Copy every line of the records below exactly, leaving out the pictures.

=====

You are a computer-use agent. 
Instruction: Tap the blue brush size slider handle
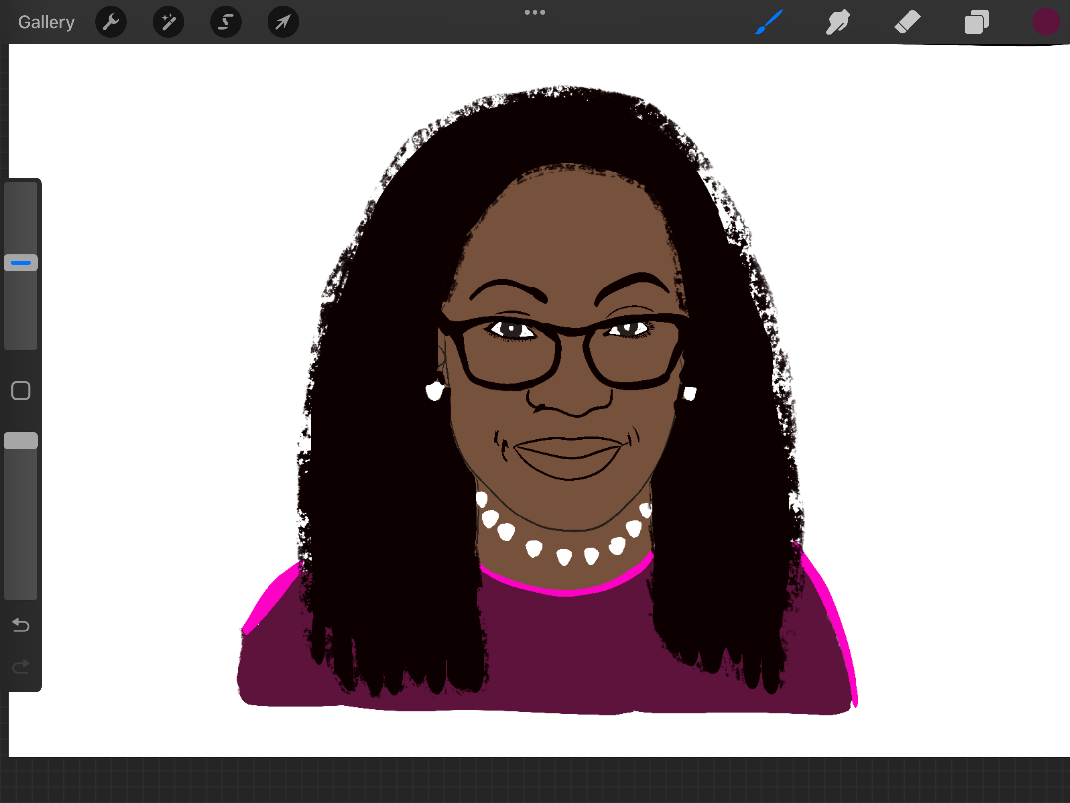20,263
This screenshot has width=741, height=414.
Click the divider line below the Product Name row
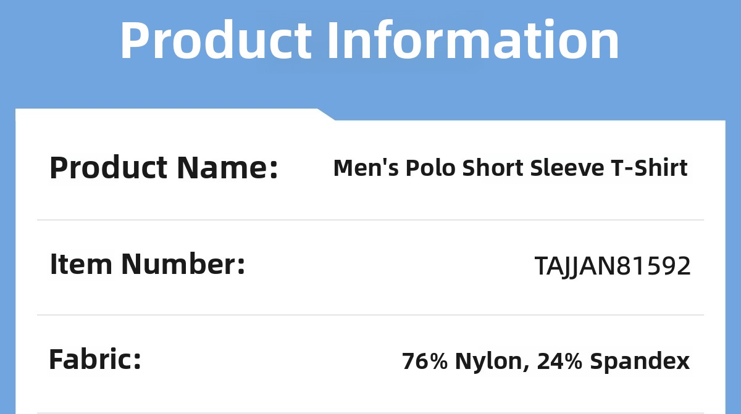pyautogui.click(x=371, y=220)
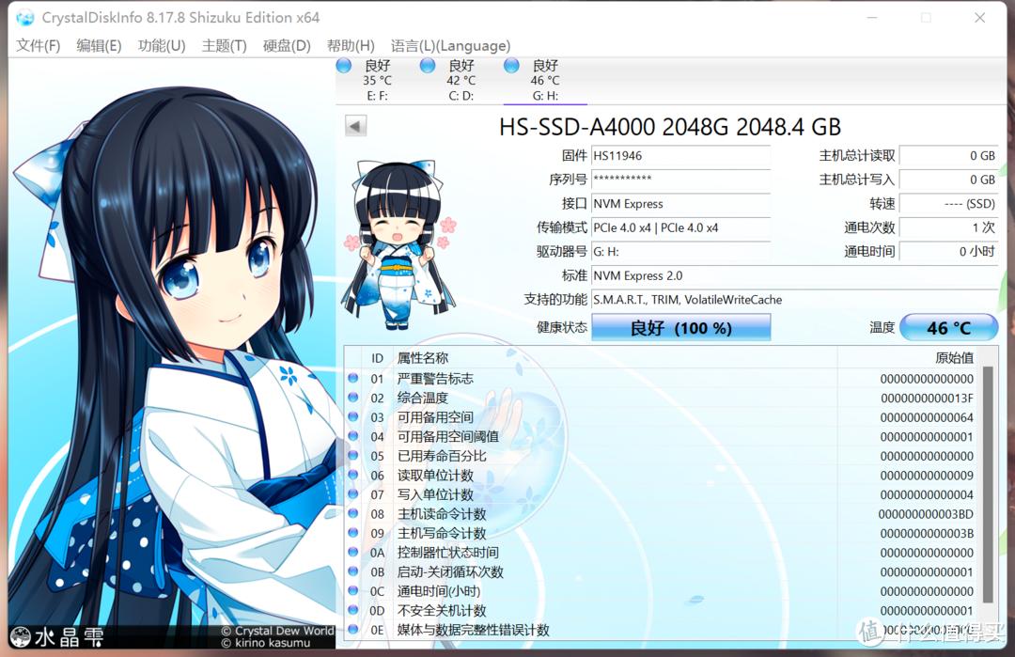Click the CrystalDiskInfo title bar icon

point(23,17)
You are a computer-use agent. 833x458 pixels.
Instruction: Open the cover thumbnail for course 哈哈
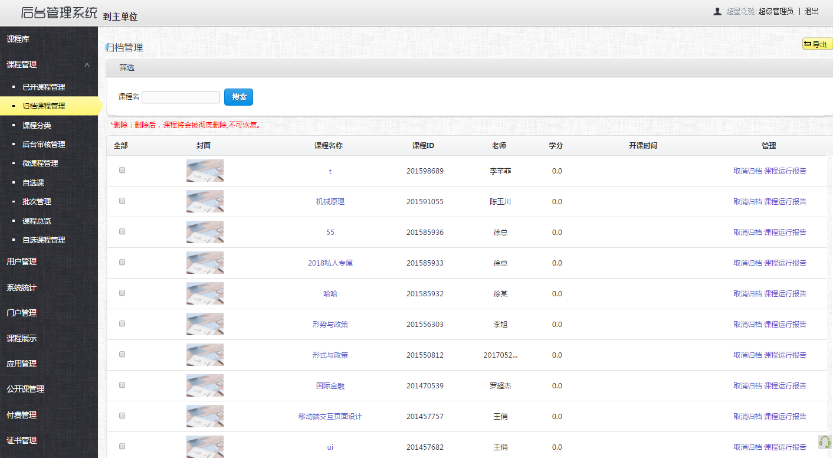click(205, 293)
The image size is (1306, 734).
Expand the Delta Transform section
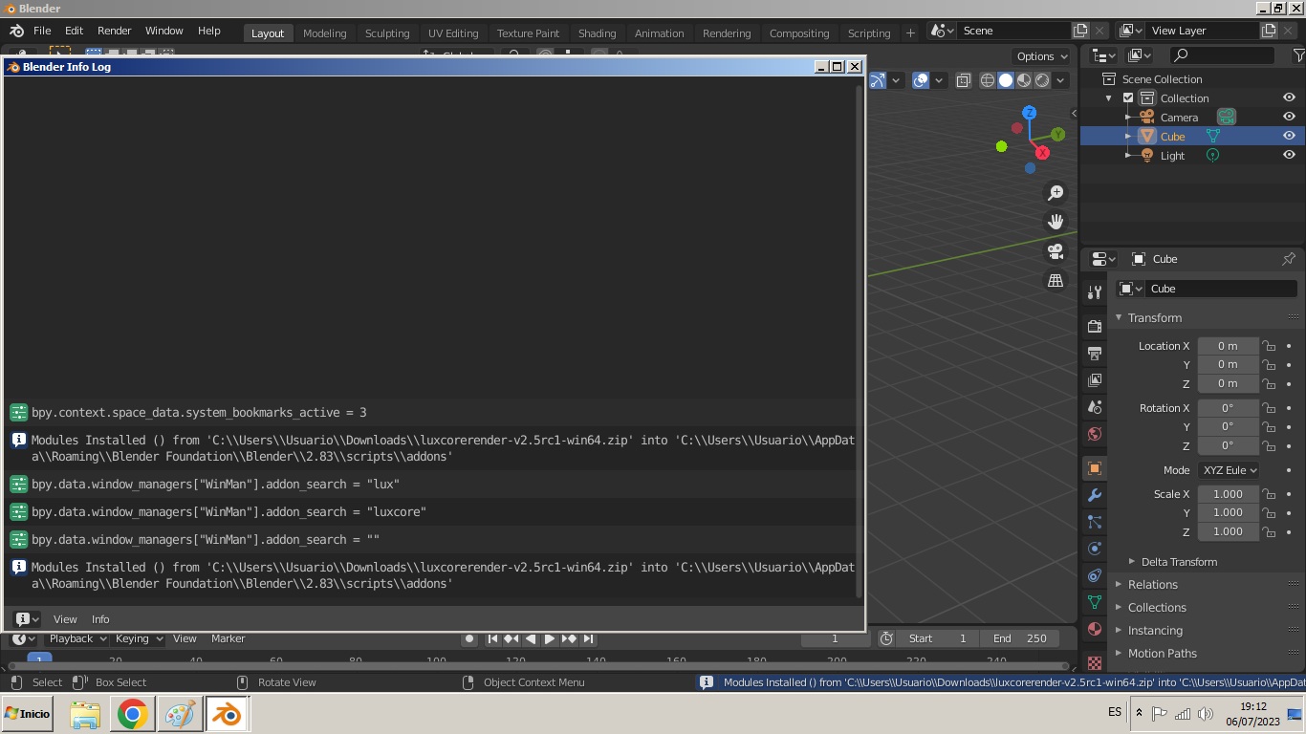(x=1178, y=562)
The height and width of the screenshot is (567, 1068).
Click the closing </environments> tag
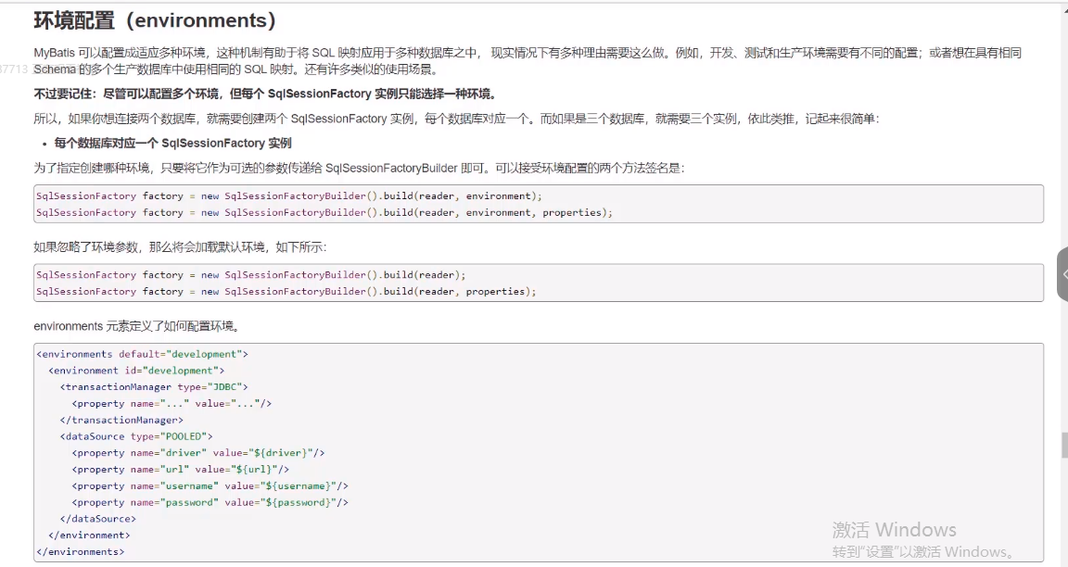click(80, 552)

=====

- **Answer to the problem**:
You are a computer-use agent. 
Instruction: Tap the blue brush size slider handle
20,263
This screenshot has width=741, height=414.
Click the divider line below the Product Name row
pyautogui.click(x=371, y=220)
Click the CrystalDiskInfo title bar icon

point(23,17)
You are a computer-use agent. 833x458 pixels.
Instruction: Open the cover thumbnail for course 哈哈
click(205, 293)
The image size is (1306, 734).
Expand the Delta Transform section
(x=1178, y=562)
The height and width of the screenshot is (567, 1068).
Click the closing </environments> tag
click(80, 552)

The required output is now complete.